After some delays, it now looks as if the spacecraft designed to test Albert Einstein’s theory of general relativity finally will be launched Monday from Vandenberg Air Force Base. Assuming the launch finally happens — and surely it will eventually — this is exciting news for two reasons.
The first is that instruments are now available to register minute measurements and changes. Now, we don’t pretend to understand all this, but we can appreciate the small tolerances the scientists are talking about: If Einstein’s theory about “spacetime” warping is accurate, the gyroscopes aboard the satellite should change 6,614.4 mill-arcseconds a year for the geodetic effect (the term physicists use for the warping of spacetime, drawing smaller objects toward a more massive object) and 40.9 milli-arcseconds a year for frame dragging (the way a spinning object drags spacetime, as a spinning apple in a bowl of syrup drags the syrup).
Scientists say if you climbed a slope of 40.9 milli-arcseconds for 100 miles, you would rise only 1 inch. That’s measuring to a level of precision that would have been impossible not so long ago.

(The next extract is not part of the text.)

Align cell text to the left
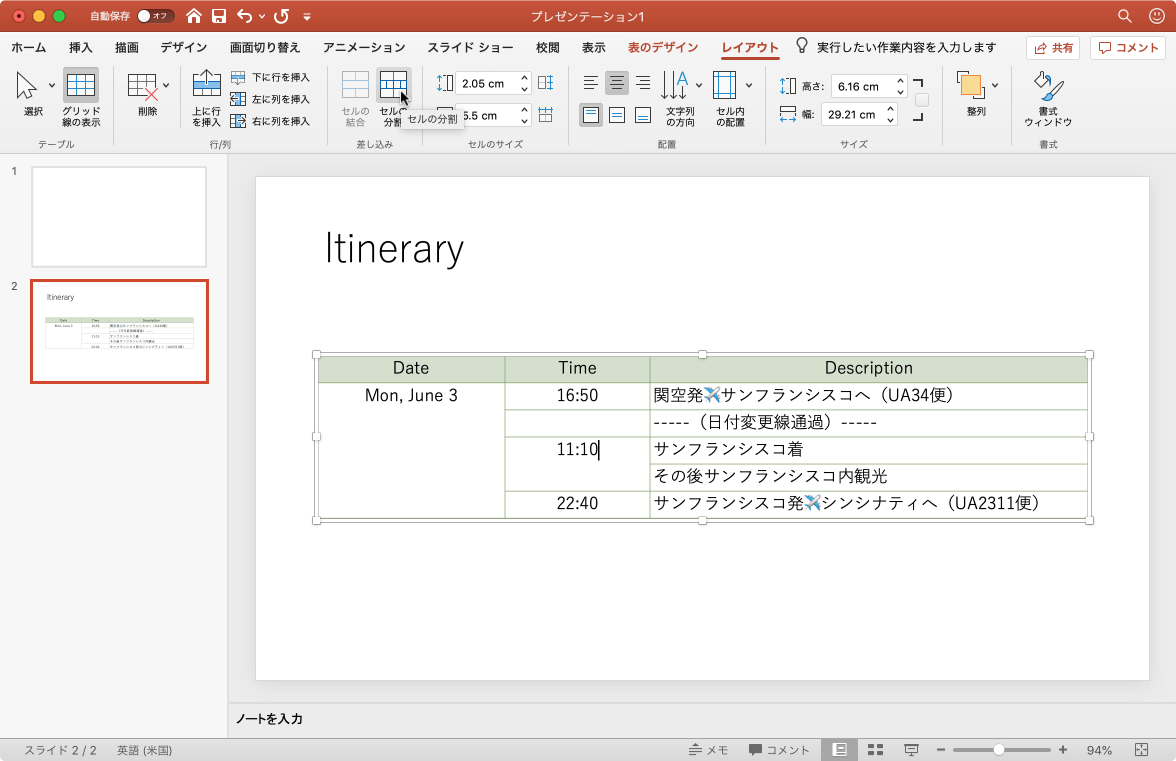This screenshot has width=1176, height=761. pyautogui.click(x=591, y=83)
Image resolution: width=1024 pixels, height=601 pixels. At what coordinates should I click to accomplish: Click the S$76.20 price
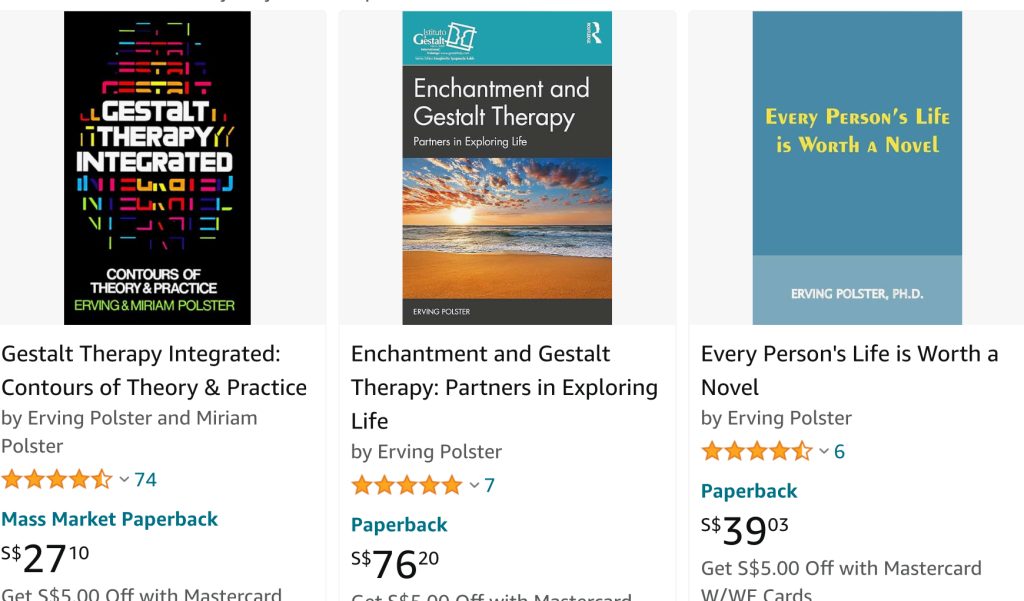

The second reason this launch captures the imagination is that scientists consider it so important to test Einstein’s theories.
Einstein was something of an icon of 20th-century science and culture, almost equated with intelligence and speculative genius. If he was wrong, a good deal of the foundation of modern physics will crumble.
But scientists, though many have an emotional or even a vested interest in Einstein being right, want to find out for sure. That’s what scientists should do and it’s good to see them doing it.